> Set problem 1: In the mailing-list message on join syntax and GiST indexes, why are merge and hash joins ruled out?
> Set problem 2: Carry on the mailing-list message on join syntax and GiST indexes from the point where it stops.

> Page text:
========
Re: impact join syntax ?? and gist index ??

2023-01-07 Thread Tom Lane
Marc Millas  writes:
> 2023=# explain (analyze, buffers) select A.x, count(B.x) from A left join B
> on st_within(B.geom, A.geom) group by A.x;

So the problem with this is that the only decently-performant way to
do the join is like

>  ->  Nested Loop  (cost=0.13..6275745.36 rows=4971999 
> width=16) (actual time=0.505..11781.817 rows=210651 loops=2)
>->  Parallel Seq Scan on B  (cost=0.00..18454.99 
> rows=248699 width=40) (actual time=0.005..22.859 rows=211395 loops=2)
>->  Index Scan using A_geom_idx on A 
> (cost=0.13..25.15 rows=1 width=17752) (actual time=0.054..0.055 rows=1 
> loops=422789)
>  Index Cond: (geom ~ B.geom)
>  Filter: st_within(B.geom, geom)

(Ignore the parallelism, it's not very relevant here.)  There's no
chance for merge or hash join because those require simple equality
join conditions.  The only way to avoid a stupid
compare-every-row-of-A-to-every-row-of-B nestloop is to use a
parameterized inner indexscan, as this plan does.  But that only works
if the join is inner or has the indexed table on the nullable side.
We have no support for nestloop right join, which is what would be
needed to make things run fast with no index on B.
========
> Dataset:
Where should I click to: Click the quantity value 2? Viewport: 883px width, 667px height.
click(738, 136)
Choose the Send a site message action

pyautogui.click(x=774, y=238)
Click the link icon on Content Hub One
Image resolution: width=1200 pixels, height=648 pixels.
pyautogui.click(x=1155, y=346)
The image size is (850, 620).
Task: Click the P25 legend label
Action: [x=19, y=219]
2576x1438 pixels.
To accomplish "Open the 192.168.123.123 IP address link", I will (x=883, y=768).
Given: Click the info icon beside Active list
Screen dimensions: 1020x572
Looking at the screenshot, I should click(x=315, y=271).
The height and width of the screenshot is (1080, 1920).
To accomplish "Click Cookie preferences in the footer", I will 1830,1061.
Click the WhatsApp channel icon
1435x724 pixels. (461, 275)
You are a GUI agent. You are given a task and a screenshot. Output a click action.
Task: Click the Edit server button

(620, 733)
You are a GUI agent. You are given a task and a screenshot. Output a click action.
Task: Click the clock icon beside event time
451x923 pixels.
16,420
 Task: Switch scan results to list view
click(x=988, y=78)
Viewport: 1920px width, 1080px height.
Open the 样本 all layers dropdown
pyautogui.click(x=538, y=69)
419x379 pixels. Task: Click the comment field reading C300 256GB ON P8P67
========
> Expected output 1: They require simple equality join conditions.

> Expected output 2:
regards, tom lane




Re: impact join syntax ?? and gist index ??

2023-01-07 Thread Marc Millas
I read your answer, Tom, but I cannot connect it to my measurements: why
adding the index did slow the request twice ??

Marc MILLAS
Senior Architect
+33607850334
www.mokadb.com



On Sat, Jan 7, 2023 at 10:33 PM Tom Lane  wrote:

> Marc Millas  writes:
> > 2023=# explain (analyze, buffers) select A.x, count(B.x) from A left
> join B
> > on st_within(B.geom, A.geom) group by A.x;
>
> So the problem with this is that the only decently-performant way to
> do the join is like
>
> >  ->  Nested Loop  (cost=0.13..6275745.36
> rows=4971999 width=16) (actual time=0.505..11781.817 rows=210651 loops=2)
> >->  Parallel Seq Scan on B
> (cost=0.00..18454.99 rows=248699 width=40) (actual time=0.005..22.859
> rows=211395 loops=2)
> >->  Index Scan using A_geom_idx on A
> (cost=0.13..25.15 rows=1 width=17752) (actual time=0.054..0.055 rows=1
> loops=422789)
> >  Index Cond: (geom ~ B.geom)
> >  Filter: st_within(B.geom, geom)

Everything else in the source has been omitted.